Lucinda Williams: Blessed

In 2007, Lucinda Williams released West, which sounded like the work of an artist deep in the act of mourning some unfathomable loss. Though not one of her strongest efforts, it’s one of her most sustained, creating a dark mood and seeing it through to the end. Williams’ latest, Blessed, plays like a more varied (and better) sequel. Loss, both general and particular, dominates the album, but it’s balanced by a sense of reflection. These are songs from someone who’s seen what life can take, but also enough of what it gives in return to want to keep moving on.

“Buttercup” opens Blessed with a biting kiss-off to an irresponsible lover, but the disappeared, not the exiled, haunt the album. On “Soldier’s Song,” Williams sings from the perspective of a soldier fated never to return from war, piling one simple detail atop another to heartbreaking effect. “I Don’t Know How You’re Livin’” reaches out to an absent friend, and the searing “Seeing Black” draws inspiration, but few conclusions, from the recent suicide of singer-songwriter Vic Chesnutt. In 1992, the gentle, chiding title track to Williams’ Sweet Old World paid tribute to a friend who killed himself. The years between find her asking the same questions with the volume turned up.

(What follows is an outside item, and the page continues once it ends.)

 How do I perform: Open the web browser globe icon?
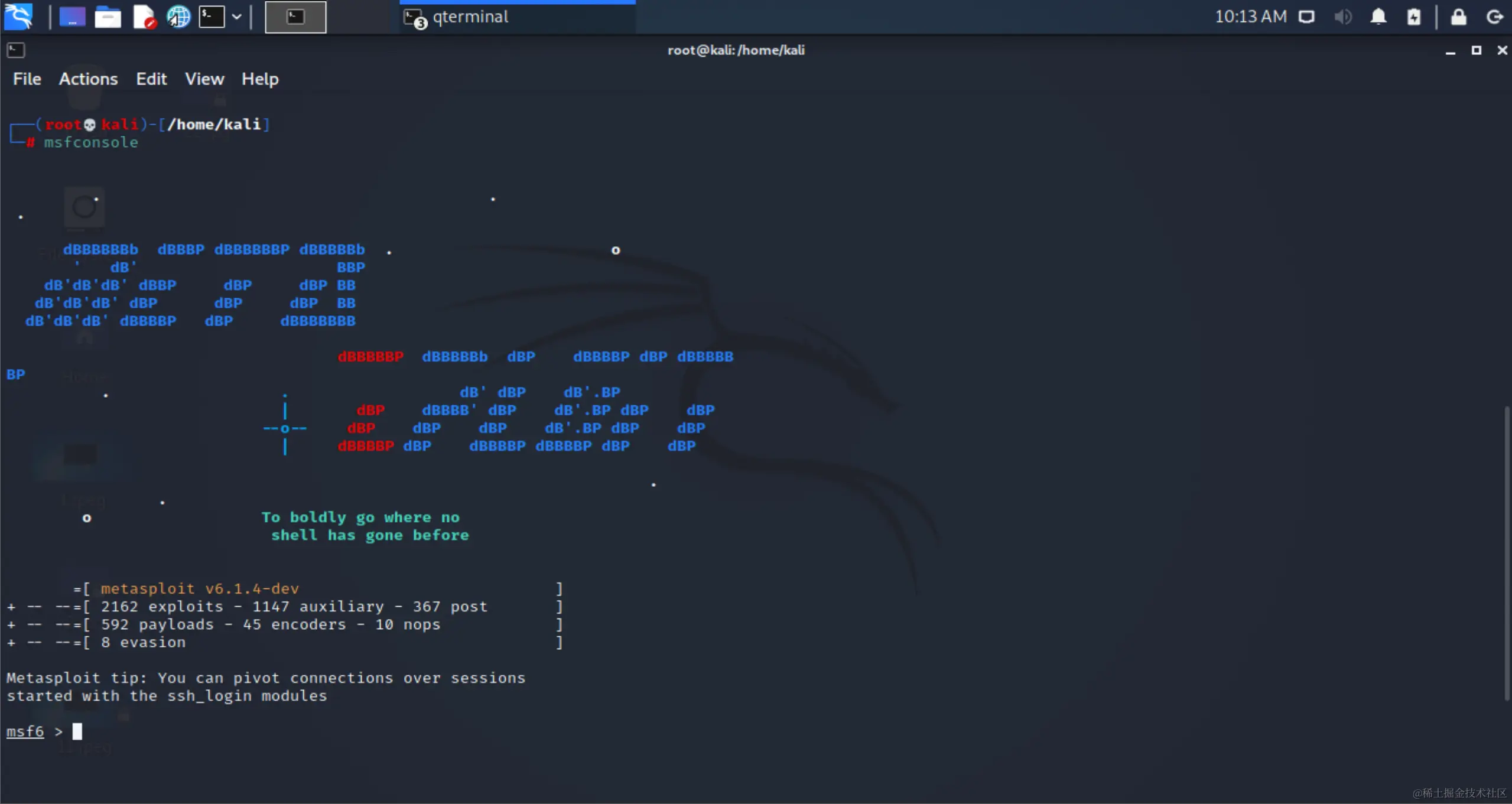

Produced by Don Was, Blessed doesn’t sound fussed-over; it lets the songs, Williams’ voice, and bluesy guitar work—provided on some tracks by Elvis Costello—take the lead. Fans missing the tight songcraft of Car Wheels On A Gravel Road and its predecessors won’t find much to latch onto after “Buttercup,” but there’s plenty of stellar material for those now used to the looser approach Williams has favored for the last decade, from the heartbreaking simplicity of “Sweet Love” to the sharp wisdom of “Ugly Truth,” which finds Williams singing how “from the cradle to the grave / you will always be a slave / to the quiet darkness of your memories,” and making that sound okay.